- EPA Administrator Scott Pruitt will launch a formal review of climate science that could culminate in a challenge to the agency's 2009 endangerment finding on greenhouse gas emissions, E&E News reports.
- The review will involve a "back-and-forth" evaluation of the causes of climate change using government-selected experts, the outlet reported, citing an unnamed administration official. Pruitt has expressed skepticism over mainstream climate science, particularly the degree of human causation.
- Some coal executives reportedly interpret the move as a first step toward challenging the endangerment finding, which compels the EPA to regulate GHG emissions. But other sources told E&E Pruitt has not committed to that campaign, and unraveling the finding would be a heavy legal lift.
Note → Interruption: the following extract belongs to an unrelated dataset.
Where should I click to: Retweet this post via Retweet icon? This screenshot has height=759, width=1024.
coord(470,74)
After days of news that the EPA would use "red team, blue team" exercises to evaluate climate science, E&E reports those efforts will take the form of a formal review of climate literature by government-selected officials.
The term refers to a military exercise used to evaluate vulnerabilities in which teams with opposing perspectives critique each other's proposals. But many climate scientists bristle at its application in the global warming debate, saying the basic question of human causation has been litigated many times over by the community.
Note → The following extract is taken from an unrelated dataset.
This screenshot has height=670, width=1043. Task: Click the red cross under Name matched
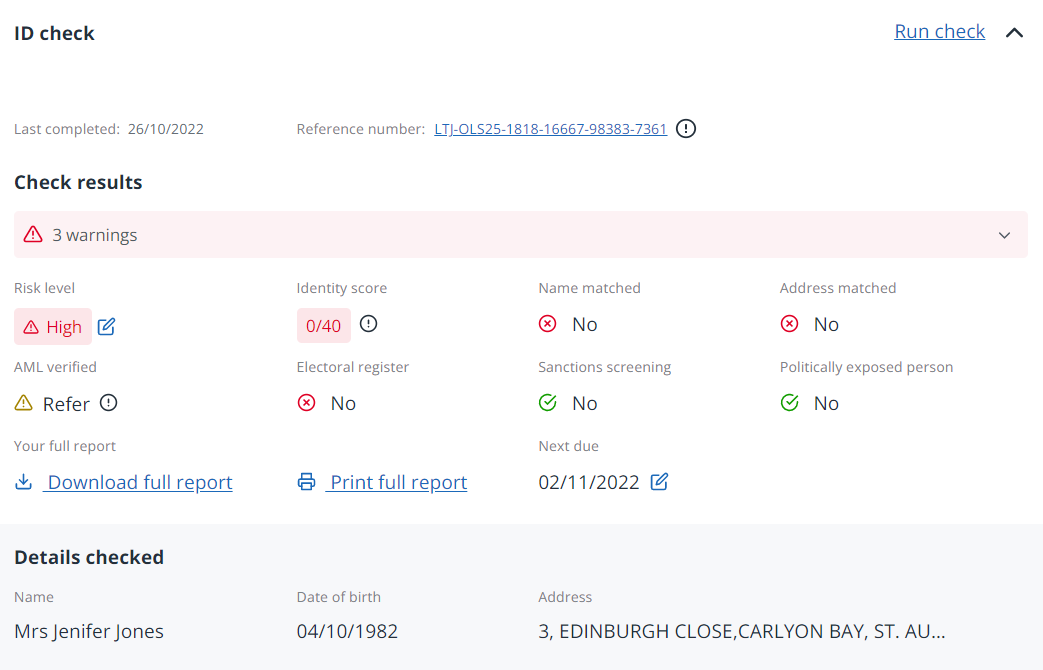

“The system they describe is precisely what scientific peer-review is,” Michael Mann, director of the Earth System Science Center at Pennsylvania State University, told news outlet ThinkProgress.
Scientists and environmentalists worry the red team exercises could give undue influence to the small minority of climate scientists who question whether humans are the dominant cause of planetary warming over the last century. A 2016 review of decades of climate literature found 97% of scientists say humans are the primary cause.
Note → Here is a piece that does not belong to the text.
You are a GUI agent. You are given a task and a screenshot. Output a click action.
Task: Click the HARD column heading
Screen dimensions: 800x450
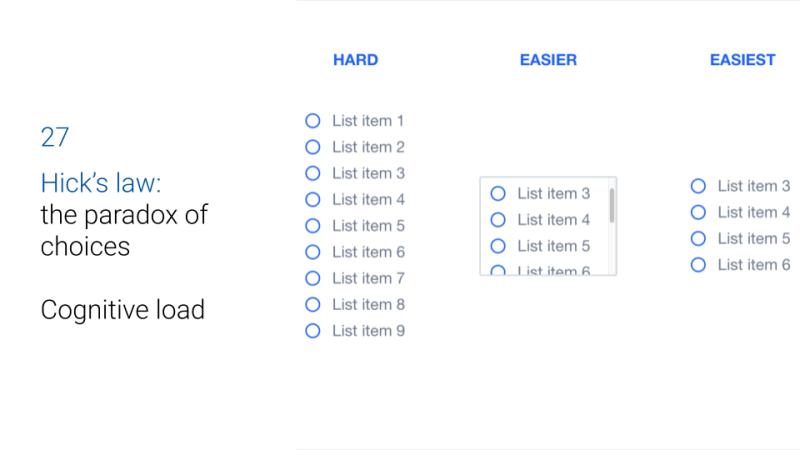click(x=356, y=60)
Pruitt reportedly told a group of coal executives on Thursday that he would establish the review, leaving some of them under the impression that the move was a first step to contesting the GHG endangerment finding. The administrator has so far resisted calls from conservatives to challenge the finding outright, but he did sign on to a legal challenge against it in 2012.
Legal experts say overturning the 2009 finding would be a tough task, as Pruitt's EPA would have to prove in court that climate change is not a threat or that humans are not the primary cause. But establishing a review could be a first step in that direction, potentially allowing the EPA to point to a formal evaluation of climate science in legal proceedings.
It remains unclear whether the EPA will opt for that route, but Republicans could also affect the EPA's ability to regulate carbon by amending the Clean Air Act to remove its jurisdiction over the pollutant. A scientific review could potentially factor into a legislative push as well.
Power companies have cautioned the Trump administration against challenging the finding, E&E noted last week, with executives telling President Trump they want the EPA to replace the Obama-era Clean Power Plan with another set of climate regulations, rather than scrapping them altogether.
Regardless of the EPA's stance on climate change, the nation's utilities are expected to continue transitioning from coal to cleaner-burning natural gas and renewables. Executives at the Edison Electric Institute, the trade group for U.S. investor-owned utilities, told Utility Dive this month they see decarbonization and electrification of other industries as the central drivers of sector revenues in the 21st century.
“Our ability to deliver on environmental outcomes is really the thing that's going to drive growth in our industry in a time when underlying [power] uses right now are declining,” said Gerry Anderson, CEO of Michigan utility DTE Energy.